/---

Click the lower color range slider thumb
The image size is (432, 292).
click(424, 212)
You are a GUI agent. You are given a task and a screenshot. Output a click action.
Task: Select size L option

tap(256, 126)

\---

■ What the task requires
Print out every record, character for character.

■ Response to this task
Click the lower color range slider thumb
The image size is (432, 292).
click(424, 212)
You are a GUI agent. You are given a task and a screenshot. Output a click action.
Task: Select size L option

tap(256, 126)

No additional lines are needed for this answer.